Sarà un Natale “austero”. Meno regali sotto l”albero

QuestSarà un Natale austero! Questo è quanto riferiscono le Associazioni di categoria come Confesercenti e quelle dei consumatori come Codacons, Adusbef e Fderconsumatori.

Unite nell’annunciare che ci sarà una diminuzione dei regali, ci saranno meno spese per l’abbigliamento, ma anche meno viaggi e acquisti per la casa. La Confesercenti annuncia che gli italiani spenderanno, complessivamente, il 5% in meno rispetto all’anno scorso per la festa più importante dell’anno.
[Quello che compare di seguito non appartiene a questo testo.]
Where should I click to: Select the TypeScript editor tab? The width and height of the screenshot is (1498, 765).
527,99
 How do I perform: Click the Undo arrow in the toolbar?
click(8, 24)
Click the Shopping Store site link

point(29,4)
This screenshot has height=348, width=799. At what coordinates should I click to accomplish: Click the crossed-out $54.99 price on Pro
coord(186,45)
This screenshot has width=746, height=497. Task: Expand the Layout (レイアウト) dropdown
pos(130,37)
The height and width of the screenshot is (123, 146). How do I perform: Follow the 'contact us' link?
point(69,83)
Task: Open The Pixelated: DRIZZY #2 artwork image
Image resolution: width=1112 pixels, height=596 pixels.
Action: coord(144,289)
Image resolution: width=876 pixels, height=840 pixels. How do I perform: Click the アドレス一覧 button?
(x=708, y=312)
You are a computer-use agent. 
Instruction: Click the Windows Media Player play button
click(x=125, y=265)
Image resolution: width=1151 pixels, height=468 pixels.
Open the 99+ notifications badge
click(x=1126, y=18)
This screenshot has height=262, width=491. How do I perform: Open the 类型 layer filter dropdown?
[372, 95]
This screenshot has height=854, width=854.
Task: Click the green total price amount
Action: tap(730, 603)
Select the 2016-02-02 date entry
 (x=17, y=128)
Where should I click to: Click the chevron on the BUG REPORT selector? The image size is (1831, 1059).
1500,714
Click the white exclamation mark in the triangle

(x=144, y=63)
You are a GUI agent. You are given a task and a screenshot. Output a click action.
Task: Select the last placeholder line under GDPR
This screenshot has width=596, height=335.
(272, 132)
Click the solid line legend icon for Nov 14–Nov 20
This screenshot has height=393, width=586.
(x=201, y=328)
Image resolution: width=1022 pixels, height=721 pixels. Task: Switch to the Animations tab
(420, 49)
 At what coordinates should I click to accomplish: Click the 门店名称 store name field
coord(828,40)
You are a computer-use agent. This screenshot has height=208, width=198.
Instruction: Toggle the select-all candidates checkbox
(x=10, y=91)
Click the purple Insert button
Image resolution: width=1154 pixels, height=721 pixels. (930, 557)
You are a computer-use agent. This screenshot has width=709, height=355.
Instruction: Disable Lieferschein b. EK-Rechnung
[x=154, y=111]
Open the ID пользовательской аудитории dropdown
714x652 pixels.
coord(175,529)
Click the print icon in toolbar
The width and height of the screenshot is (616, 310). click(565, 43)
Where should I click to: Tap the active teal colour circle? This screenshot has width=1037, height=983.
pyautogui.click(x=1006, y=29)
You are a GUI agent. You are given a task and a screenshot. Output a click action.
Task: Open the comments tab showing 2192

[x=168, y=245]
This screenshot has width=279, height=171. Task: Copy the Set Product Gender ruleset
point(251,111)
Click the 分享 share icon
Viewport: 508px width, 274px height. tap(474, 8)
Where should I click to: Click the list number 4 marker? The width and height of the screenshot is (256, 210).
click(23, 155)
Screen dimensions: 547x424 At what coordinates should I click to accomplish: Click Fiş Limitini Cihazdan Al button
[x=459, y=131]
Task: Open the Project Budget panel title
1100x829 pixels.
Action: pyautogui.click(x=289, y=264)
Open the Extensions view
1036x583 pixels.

Preoccupati, a ragione, per il livello dei prezzi, per gli aumenti della benzina e il peggioramento della situazione economica familiare, con le rate dei mutui sempre più pesanti, i cittadini italiani destineranno molto meno della metà delle loro tredicesime per i regali. La Confesercenti fa notare che saranno i pensionati quelli più avveduti. Nonostante stiano ricevendo proprio in questi giorni i soldi del bonus, punteranno a risparmiare. Quasi la metà del bonus, il 45%, sarà messo da parte. E solo una piccola percentuale, il 15%, sarà utilizzato per i regali. Ancor più dell’anno scorso a condizionare gli acquisti saranno i prezzi. Influiranno sul 41% delle scelte contro il 36% del 2006. Tasse e tariffe manterranno lo stesso livello di influenza (la quota resta ferma al 19%). Ci sarà tanta tecnologia sotto l’albero. Si rinuncerà all’abbigliamento, che dovrebbe assorbire il 27% della tredicesima, l’8% in meno rispetto all’anno scorso, ma non ai prodotti tecnologici. Questi ultimi assorbiranno una fetta dell’11% delle tredicesime, proprio come era avvenuto nel 2006. Al primo posto i pc, le telecamere e le macchine fotografiche digitali. Babbo Natale ci regalerà, poi, televisori, videofonini, masterizzatori Dvd, telefonini, riproduttori di musica Mp3, play station, decoder digitali, abbonamenti alla pay tv, impianti per il cinema in casa, palmari e impianti satellitari. Nella graduatoria delle spese le tecnologie saranno superate solo dagli elettrodomestici e dai mobili. Ma per questi prodotti per la casa spenderemo il 2% in meno. Le Associazioni dei consumatori puntano il dito contro la situazione economica generale, caratterizzata soprattutto dai rincari dei carburanti e dalle pesantissime rate dei mutui. Il Codacons chiede una riduzione del 10% dei prezzi e Federconsumatori e Adusbef fanno notare che la crisi è grave perché «gli aumenti delle rate, di 180 euro al mese, gravano su ben un milione di famiglie».